Im letzten Herbst durfte ich bei schönstem Wetter meinen schönsten Tag in meinem Leben genießen, meine Freundin und ich haben geheiratet. Nach den schönen Flitterwochen, in welchen wir fleißig geflittert haben, begann ich erst gegen Ende November wieder mit dem Training. Wie immer waren die ersten Trainings recht mühsam und meine mentale Verfassung war nicht die Beste. Neben dem Training arbeitete ich Zuhause im Geschäft um noch etwas Geld für die neue Saison zu verdienen. Dadurch konnte ich Mitte Januar für zwei Wochen nach Gran Canaria in ein Trainingslager gehen, wo ich viele Kilometer sammeln konnte. Gegen Ende Februar fuhr ich trainingsbedingt das sechs tägige Etappenrennen Andaluciabikerace. Neben mir fuhr auch mein Teamkollege Konny Looser das Rennen. Weil es vier Tage nur regnete und Überschwemmungen gab, musste eine Etappe abgesagt werden. Trotzdem hatten wir eine tolle Woche mit guten Renntagen, außer vielleicht das stundenlange Kleider reinigen und Bike Service machen. =) Zurück in der Schweiz, konnte ich mich nie ganz erholen und irgendwie wusste ich innerlich das Etwas nicht stimmt. Nach rund zwei Wochen ging ich zum Arzt und siehe da, die Blutwerte waren schlecht, aber das war nicht das Einzige. Durch einen Zufall entdeckten wir noch einen bakteriellen Infekt Virus. Es stellte sich heraus, dass ich diesen schon länger hatte. Die Magenprobleme und mäßige Saison im 2017 war sicherlich auch ein Verschulden des Virus. Nun hieß es für mich viel Bettruhe, 10 Tage Antibiotika und bis zu 18 Stunden Schlaf pro Tag. Nach gut zwei Wochen ging es wieder bergauf und ich fing gemütlich mit dem Training an. Meine Motivation war sicherlich nicht gerade die Beste, schließlich war schon April und ich musste eine Pause einlegen und nur gemütlich trainieren. Durch einen Zufall wurde ich auf eine Intervall-Hypoxie-Hyperoxie-Therapie aufmerksam. Ich muss ehrlich gestehen, seit ich diese Therapie mache, fühle ich mich besser und mit meiner Gesundheit geht es bergauf, für mich persönlich hat es sich gelohnt. Wegen dem Virus musste ich leider meinen Rennkalender ändern und konnte nur wenige Rennen fahren und zum Teil nur trainingsbedingt.

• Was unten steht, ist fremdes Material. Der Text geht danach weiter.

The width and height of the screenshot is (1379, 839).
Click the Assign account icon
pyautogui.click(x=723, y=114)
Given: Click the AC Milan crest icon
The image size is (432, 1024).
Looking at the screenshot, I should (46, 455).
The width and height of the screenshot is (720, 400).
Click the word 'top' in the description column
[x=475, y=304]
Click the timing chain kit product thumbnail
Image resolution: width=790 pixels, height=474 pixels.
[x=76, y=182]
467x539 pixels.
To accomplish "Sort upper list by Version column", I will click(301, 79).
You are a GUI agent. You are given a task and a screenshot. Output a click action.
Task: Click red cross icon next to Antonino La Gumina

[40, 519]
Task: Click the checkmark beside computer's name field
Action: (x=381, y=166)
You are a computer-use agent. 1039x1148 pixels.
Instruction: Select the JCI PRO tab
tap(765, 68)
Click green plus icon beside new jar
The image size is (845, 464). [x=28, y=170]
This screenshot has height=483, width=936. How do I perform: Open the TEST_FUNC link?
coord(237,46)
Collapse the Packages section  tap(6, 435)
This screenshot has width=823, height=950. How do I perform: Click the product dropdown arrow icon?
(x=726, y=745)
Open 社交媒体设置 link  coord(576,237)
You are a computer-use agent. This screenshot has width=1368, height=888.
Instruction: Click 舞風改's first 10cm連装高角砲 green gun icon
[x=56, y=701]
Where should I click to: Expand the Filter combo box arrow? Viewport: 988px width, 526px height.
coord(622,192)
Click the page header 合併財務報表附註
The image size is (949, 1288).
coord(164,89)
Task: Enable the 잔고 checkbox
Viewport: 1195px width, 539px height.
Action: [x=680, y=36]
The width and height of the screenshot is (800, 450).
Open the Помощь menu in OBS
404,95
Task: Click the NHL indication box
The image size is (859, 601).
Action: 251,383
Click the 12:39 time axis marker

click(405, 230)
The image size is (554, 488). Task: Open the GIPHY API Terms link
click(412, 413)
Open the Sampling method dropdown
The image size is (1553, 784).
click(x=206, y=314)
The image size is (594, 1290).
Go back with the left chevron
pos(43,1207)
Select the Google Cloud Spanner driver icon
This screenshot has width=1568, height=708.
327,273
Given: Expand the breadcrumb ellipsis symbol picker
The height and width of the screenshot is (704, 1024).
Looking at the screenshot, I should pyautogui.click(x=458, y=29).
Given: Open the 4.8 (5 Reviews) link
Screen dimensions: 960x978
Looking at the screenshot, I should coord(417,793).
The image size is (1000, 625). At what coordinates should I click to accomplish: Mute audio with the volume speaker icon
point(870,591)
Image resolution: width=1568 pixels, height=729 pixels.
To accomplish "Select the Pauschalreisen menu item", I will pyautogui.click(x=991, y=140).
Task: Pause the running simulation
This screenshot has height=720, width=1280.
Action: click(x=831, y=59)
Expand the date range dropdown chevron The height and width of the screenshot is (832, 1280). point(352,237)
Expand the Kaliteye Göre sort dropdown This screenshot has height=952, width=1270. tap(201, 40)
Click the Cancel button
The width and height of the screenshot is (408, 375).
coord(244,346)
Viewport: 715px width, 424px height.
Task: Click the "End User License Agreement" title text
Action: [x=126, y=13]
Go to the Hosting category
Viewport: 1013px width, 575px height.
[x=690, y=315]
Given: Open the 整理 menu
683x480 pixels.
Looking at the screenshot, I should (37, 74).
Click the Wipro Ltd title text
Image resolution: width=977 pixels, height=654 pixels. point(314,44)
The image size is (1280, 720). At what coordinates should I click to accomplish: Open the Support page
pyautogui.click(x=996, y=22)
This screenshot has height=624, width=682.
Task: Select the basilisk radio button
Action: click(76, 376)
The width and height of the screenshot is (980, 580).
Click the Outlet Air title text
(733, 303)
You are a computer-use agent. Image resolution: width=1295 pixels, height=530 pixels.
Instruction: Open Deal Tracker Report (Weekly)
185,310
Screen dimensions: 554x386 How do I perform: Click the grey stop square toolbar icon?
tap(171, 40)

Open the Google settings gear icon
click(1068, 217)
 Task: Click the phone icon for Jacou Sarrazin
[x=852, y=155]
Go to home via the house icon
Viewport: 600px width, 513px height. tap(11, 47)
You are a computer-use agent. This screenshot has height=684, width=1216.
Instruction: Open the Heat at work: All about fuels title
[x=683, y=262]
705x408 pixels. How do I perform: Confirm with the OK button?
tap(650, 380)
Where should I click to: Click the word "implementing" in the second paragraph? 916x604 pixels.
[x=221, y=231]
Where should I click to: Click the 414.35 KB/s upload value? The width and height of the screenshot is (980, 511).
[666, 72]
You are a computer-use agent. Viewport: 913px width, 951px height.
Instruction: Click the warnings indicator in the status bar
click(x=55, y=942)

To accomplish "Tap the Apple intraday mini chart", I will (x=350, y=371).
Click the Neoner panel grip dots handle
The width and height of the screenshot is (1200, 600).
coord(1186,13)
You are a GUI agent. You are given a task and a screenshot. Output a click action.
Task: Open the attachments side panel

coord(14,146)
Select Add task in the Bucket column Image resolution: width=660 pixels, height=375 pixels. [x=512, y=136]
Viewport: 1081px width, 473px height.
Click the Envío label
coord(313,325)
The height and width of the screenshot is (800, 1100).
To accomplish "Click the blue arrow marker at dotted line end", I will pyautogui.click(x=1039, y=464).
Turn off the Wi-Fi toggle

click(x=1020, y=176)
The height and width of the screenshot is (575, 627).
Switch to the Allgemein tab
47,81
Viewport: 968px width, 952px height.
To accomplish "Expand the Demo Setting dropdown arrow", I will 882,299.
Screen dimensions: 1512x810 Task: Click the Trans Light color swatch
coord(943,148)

Zu meinem Verwundern lief es schon sehr gut, am Ketterer Bike Marathon verpasste ich den Sieg nur knapp im Sprint und Mitte Mai konnte ich im Sprint gegen Adrien Chenaux den Garmin Bike Cup in Ursy gewinnen.

Letztes Wochenende ging es für mich richtig los mit der Saison, meine Unsicherheit war immer noch sehr gross und ich hatte bedenken, wie gut es geht. Am Samstag startete ich am Ortler Bike Marathon in Schluderns, welcher neu zur Garmin Bike Marathon Classic Serie gehört. Gleich nach dem Start ging es in einen Anstieg mit über 1100hm. Leider verpasste ich den Anschluss an die zehn köpfige Spitzengruppe nur knapp, irgendwie gab mir diese Situation einen mentalen Knick und so fuhr ich das Rennen fertig ohne richtig Rennen zu fahren. Trotzdem konnte ich noch als 12. ins Ziel fahren und mein Rückstand von 10min. gegenüber den leichten und schnellen Italiener war okay für mich. Nach einer Dusche und einer Portion Nudeln mit einem Sponser Shake ging es auf die 330km lange Autofahrt zurück nach Hause. Als ich und meine Frau kurz vor acht Uhr zuhause waren, putzte ich mein BiXS Core Bike noch und machte es wieder rennfertig. Schliesslich wollte ich am Sonntag um 10 Uhr an der ESLA Bike Trophy starten. Ich war aber nicht der Einzige, mein Teamkollege Konny und Urs Huber hatten das gleiche im Sinn. Nach meinen Podesträngen im 2016 und 2017 wollte ich natürlich wieder aufs Podest fahren. Trotz der langen Reise und der Vorbelastung fühlte ich mich sehr gut. Nach ein paar Kilometer gab es bereits eine Spitzengruppe aus fünf Fahrer, glücklicherweise war ich auch dabei. Umso länger das Rennen ging umso schlechter fühlte ich mich, so musste ich etwa zehn Kilometer vor Schluss drei Fahrer ziehen lassen. Im Gegenteil zum Samstag gab ich nicht auf und fuhr mein Tempo weiter. So gelang mir drei Kilometer vor dem Ziel der Anschluss zur Spitzengruppe. Im Sprint gegen Konny und Urs hatte ich keine Chance, aber es reichte noch zum dritten Rang.

 

Vielen Dank an alle Betreuer, welche ihr Wochenende für uns opfern und uns tatkräftig unterstützen. Ihr seid genauso ein Teil vom BiXS Pro Team, wie wir Fahrer.